I’ve been to JMcA’s site. I have heard his arguments. What they come down to is that there is nothing in the text that says it should not be taken literally. So a faithful/correct reading should be literal.

What I find interesting is that people are looking for something structural in the text that would indicate it is not to be taken literally. This is not necessary either in ancient or modern literature.

If we agree that Genesis is probably one of the oldest texts in the Bible, why would we expect that is “poetical” structure, if it has one, reflects the poetry of the psalms, written much later. styles do change. As Merv points out, Gen.1 does have a || logical structure. God preparing a place for his created beings is a theme picked up in the NT. as we know.

I do not expect poetry here in any case, rather, an ancient God-breathed creation story. Creation stories are universally found among tribal people. We all need to know where we come from, how to structure society, and relate to each other and god.  Is it so strange that God provided His chosen people with a story that answers these questions in a way that is appropriate to them?—When a child asks where babies come from, how do you answer?

HornSpiel


eddy - #17137

June 10th 2010

“Faith doesn’t hang on interpretation,“

Faith does hang on interpretation, I’d say, and if everybody get his/her own interpretation, we will end up with different Christs.


“If we have Christ in common, then all of our disagreements will be relatively minor.”

Which Christ do we have in common? Christ, of the biblical history of the Earth or Christ, of the evolutionary history of the Earth?

If the evolution history is to be believed, Christ death was of no value because there is no such thing as historical Fall and of all people, we Christians are the most pitiable.


Bilbo - #17139

June 10th 2010

Eddy: If the evolution history is to be believed, Christ death was of no value because there is no such thing as historical Fall and of all people, we Christians are the most pitiable.

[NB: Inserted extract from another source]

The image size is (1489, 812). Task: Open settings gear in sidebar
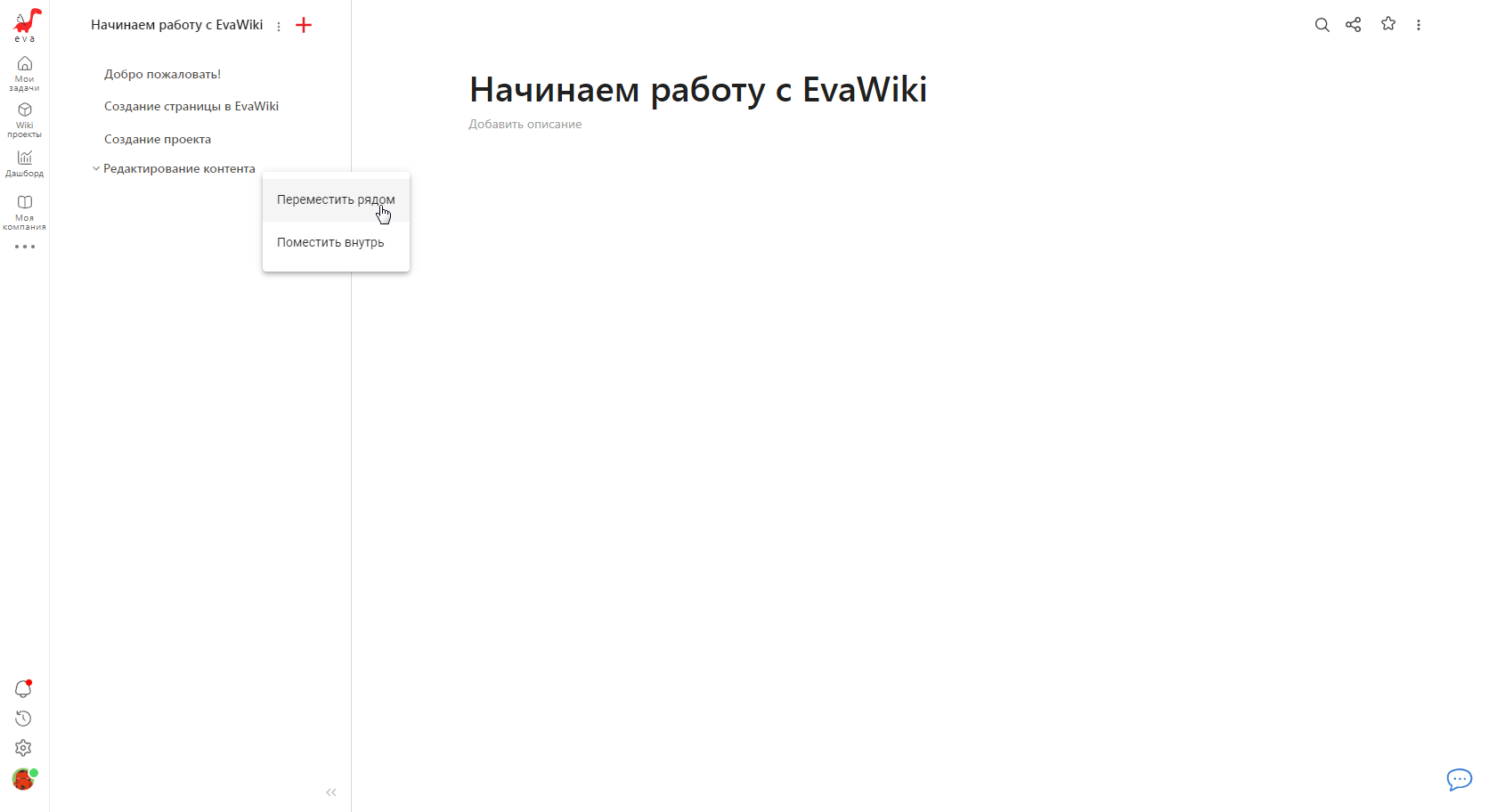click(x=23, y=748)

I agree that the historical Fall is important.  So did C.S. Lewis.  So even though he believed that the Genesis account was mythical, he thought it contained essential historical truth about the Fall, and offered his own updated version:

http://telicthoughts.com/c-s-lewis-on-paradisal-man/

So, just as Lewis has offered his own “Socratic myth,” I think we should understand the author of Genesis to have offered his Socratic myth for his generation.  Either way, the original unfallen state of human beings, followed by a Fall, is something that God wanted us to know.


Bilbo - #17140

June 10th 2010

In other words, just because something is a “myth” doesn’t mean that it doesn’t contain important historical information.